**GIVEN REQUEST**
Print everything from the line containing "Click the .gitignore file name header" down to the line containing "The height and width of the screenshot is (1202, 1008).", word for word, both lines included. Leave out all other items.

**DATASET RECORDS**
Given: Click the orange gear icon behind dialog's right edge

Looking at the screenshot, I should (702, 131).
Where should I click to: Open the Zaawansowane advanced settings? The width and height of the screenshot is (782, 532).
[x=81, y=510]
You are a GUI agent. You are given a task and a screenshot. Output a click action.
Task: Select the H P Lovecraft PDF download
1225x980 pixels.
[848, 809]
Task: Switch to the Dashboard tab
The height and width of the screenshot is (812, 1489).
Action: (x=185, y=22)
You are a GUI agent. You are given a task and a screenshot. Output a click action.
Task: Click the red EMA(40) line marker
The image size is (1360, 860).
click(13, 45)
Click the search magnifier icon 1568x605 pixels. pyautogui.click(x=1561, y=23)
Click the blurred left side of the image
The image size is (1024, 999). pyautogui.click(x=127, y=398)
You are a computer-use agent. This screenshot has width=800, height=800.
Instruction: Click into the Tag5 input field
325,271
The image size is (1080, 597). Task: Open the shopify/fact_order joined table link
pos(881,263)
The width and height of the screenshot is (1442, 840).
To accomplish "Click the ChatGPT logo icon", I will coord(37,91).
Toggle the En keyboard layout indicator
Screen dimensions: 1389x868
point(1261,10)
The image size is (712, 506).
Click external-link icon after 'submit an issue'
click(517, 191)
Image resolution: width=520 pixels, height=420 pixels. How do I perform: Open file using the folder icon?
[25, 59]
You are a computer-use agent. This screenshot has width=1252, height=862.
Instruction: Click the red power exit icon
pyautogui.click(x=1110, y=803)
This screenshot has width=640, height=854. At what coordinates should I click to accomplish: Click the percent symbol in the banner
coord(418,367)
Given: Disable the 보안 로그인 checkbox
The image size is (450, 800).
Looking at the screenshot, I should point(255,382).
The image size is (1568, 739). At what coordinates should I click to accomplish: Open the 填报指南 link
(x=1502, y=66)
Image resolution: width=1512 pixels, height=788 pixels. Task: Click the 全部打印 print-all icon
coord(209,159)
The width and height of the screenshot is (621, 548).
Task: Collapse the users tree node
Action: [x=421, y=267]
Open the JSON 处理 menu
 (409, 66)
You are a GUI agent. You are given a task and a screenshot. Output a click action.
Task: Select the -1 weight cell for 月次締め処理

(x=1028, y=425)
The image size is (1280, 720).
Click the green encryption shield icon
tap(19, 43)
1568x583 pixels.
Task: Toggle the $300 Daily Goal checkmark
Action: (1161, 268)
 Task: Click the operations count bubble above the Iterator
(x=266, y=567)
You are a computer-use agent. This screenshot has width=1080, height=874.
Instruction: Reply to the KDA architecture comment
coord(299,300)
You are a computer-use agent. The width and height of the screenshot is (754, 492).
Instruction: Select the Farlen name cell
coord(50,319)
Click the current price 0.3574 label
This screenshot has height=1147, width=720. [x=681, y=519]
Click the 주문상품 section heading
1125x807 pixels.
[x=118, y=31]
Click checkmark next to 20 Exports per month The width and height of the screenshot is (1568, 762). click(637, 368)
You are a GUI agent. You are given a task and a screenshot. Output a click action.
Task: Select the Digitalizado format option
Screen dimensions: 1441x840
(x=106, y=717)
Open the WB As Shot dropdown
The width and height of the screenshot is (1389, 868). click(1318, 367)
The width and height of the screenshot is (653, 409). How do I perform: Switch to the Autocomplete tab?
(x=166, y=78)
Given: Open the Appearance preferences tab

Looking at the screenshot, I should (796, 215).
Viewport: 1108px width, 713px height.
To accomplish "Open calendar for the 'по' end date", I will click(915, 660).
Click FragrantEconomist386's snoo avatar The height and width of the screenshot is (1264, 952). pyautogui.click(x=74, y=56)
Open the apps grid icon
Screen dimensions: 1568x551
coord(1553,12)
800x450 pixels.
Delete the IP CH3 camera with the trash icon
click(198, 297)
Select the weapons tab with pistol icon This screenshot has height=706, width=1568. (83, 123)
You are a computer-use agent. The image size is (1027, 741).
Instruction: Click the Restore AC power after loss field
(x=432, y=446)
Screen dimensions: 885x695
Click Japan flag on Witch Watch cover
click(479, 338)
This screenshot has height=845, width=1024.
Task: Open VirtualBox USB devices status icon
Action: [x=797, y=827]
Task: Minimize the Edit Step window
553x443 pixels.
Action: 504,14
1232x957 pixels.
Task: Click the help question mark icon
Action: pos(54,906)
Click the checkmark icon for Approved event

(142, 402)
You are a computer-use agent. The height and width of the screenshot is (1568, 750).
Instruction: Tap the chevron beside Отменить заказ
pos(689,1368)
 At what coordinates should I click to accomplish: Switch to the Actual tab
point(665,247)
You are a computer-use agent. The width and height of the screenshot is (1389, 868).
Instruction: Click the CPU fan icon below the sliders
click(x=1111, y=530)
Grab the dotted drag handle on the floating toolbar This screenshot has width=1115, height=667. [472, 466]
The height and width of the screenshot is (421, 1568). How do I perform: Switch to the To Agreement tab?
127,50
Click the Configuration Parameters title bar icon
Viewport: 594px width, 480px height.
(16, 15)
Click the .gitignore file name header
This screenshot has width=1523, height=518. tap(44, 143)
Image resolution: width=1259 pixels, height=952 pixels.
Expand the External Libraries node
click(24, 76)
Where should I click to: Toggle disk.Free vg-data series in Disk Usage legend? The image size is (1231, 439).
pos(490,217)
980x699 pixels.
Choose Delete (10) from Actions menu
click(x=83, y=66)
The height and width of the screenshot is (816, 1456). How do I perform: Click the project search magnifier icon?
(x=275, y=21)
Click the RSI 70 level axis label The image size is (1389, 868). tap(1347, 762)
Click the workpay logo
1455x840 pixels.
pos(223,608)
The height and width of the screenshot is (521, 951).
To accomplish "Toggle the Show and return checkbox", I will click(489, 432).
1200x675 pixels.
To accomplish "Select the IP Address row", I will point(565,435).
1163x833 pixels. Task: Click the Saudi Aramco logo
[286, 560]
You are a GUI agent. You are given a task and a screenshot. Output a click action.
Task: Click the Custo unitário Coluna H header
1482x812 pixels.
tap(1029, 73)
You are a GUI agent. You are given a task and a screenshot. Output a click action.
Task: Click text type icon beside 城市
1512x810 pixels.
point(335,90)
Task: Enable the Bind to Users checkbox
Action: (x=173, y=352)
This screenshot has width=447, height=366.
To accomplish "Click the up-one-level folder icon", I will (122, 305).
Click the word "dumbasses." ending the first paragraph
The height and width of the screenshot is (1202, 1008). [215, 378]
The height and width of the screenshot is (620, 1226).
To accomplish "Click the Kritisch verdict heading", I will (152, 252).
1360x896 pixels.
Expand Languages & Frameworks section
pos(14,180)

**COMPLETE OUTPUT**
Click the .gitignore file name header
This screenshot has width=1523, height=518. tap(44, 143)
Image resolution: width=1259 pixels, height=952 pixels.
Expand the External Libraries node
click(24, 76)
Where should I click to: Toggle disk.Free vg-data series in Disk Usage legend? The image size is (1231, 439).
pos(490,217)
980x699 pixels.
Choose Delete (10) from Actions menu
click(x=83, y=66)
The height and width of the screenshot is (816, 1456). How do I perform: Click the project search magnifier icon?
(x=275, y=21)
Click the RSI 70 level axis label The image size is (1389, 868). tap(1347, 762)
Click the workpay logo
1455x840 pixels.
pos(223,608)
The height and width of the screenshot is (521, 951).
To accomplish "Toggle the Show and return checkbox", I will click(489, 432).
1200x675 pixels.
To accomplish "Select the IP Address row", I will point(565,435).
1163x833 pixels. Task: Click the Saudi Aramco logo
[286, 560]
You are a GUI agent. You are given a task and a screenshot. Output a click action.
Task: Click the Custo unitário Coluna H header
1482x812 pixels.
tap(1029, 73)
You are a GUI agent. You are given a task and a screenshot. Output a click action.
Task: Click text type icon beside 城市
1512x810 pixels.
point(335,90)
Task: Enable the Bind to Users checkbox
Action: (x=173, y=352)
This screenshot has width=447, height=366.
To accomplish "Click the up-one-level folder icon", I will (122, 305).
Click the word "dumbasses." ending the first paragraph
The height and width of the screenshot is (1202, 1008). [215, 378]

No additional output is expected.